◆ Requirements ◆
List each line of the records below that contains the string "pixels".

◆ Input material ◆
__________
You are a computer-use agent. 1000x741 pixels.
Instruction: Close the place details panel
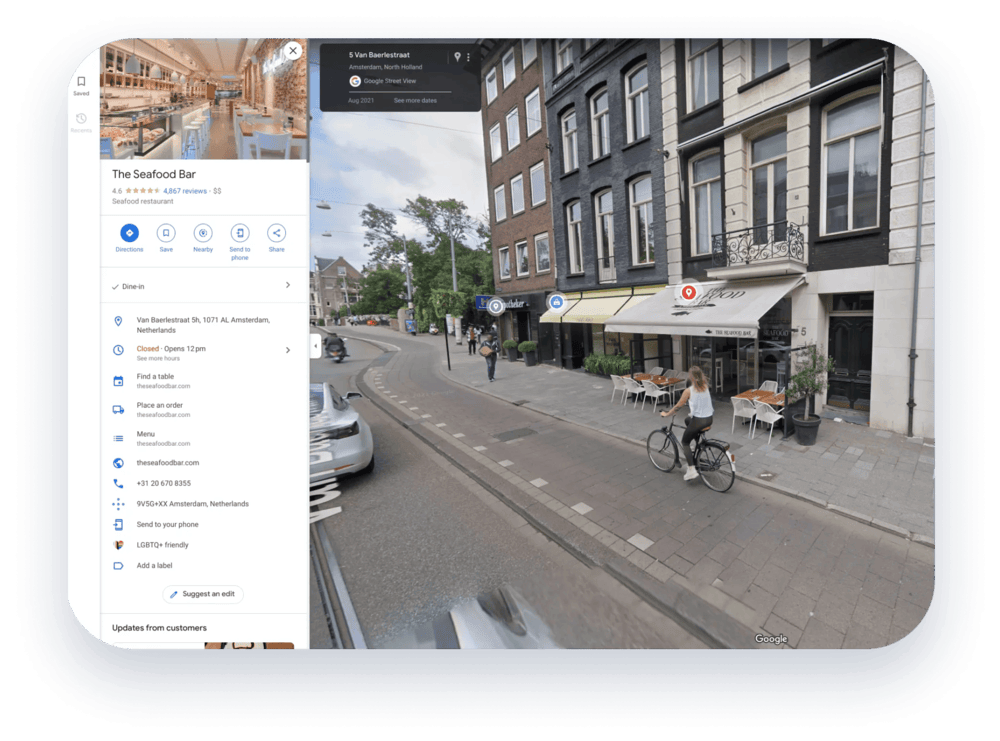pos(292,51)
__________
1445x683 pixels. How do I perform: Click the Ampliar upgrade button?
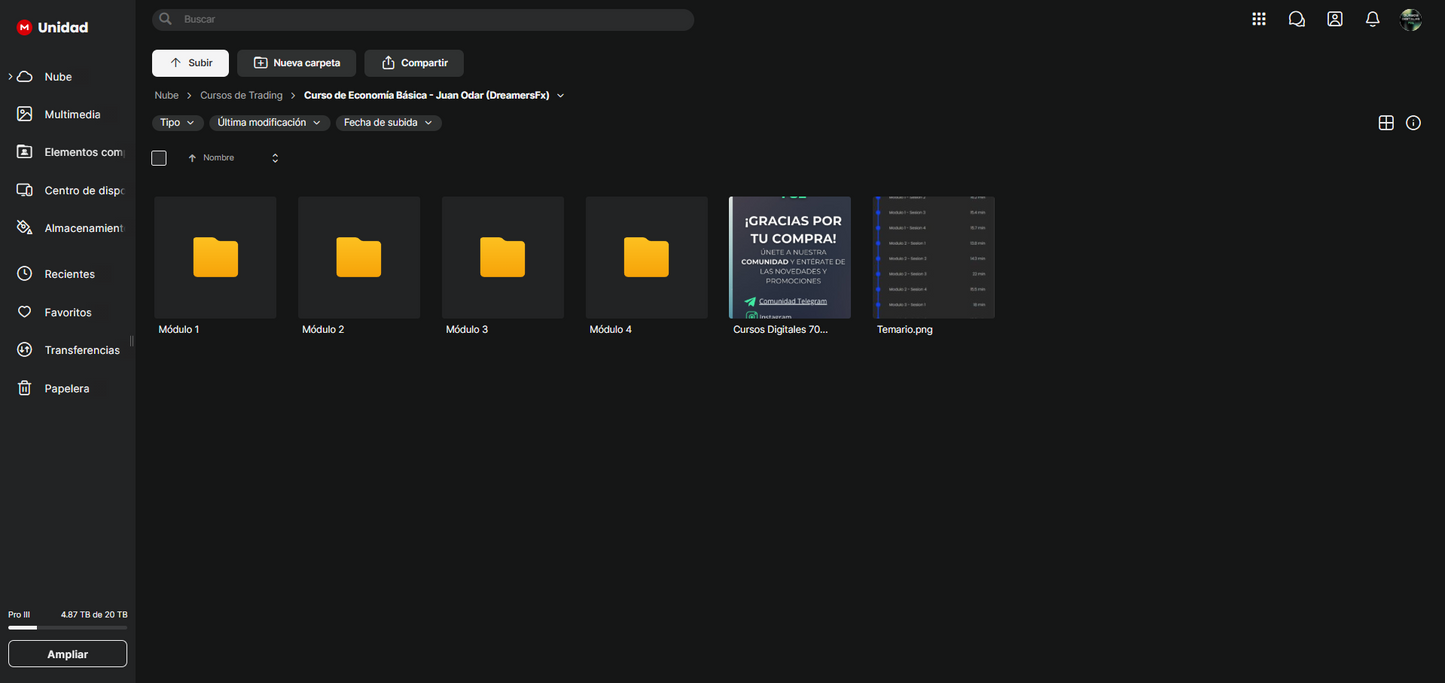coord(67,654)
__________
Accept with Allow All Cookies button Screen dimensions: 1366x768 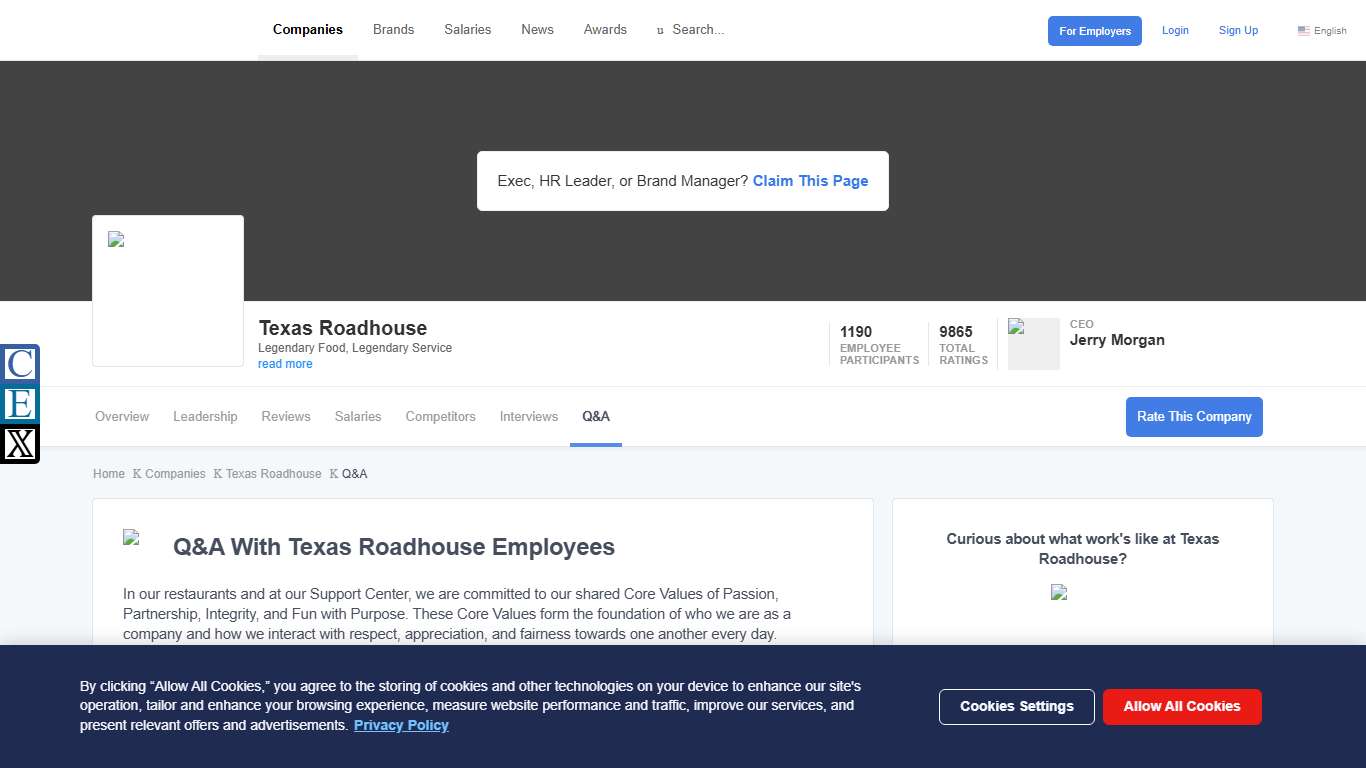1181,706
__________
◆ Exercise response ◆
You are a computer-use agent. 1000x741 pixels.
1445x683 pixels. How do I perform: Click the Ampliar upgrade button?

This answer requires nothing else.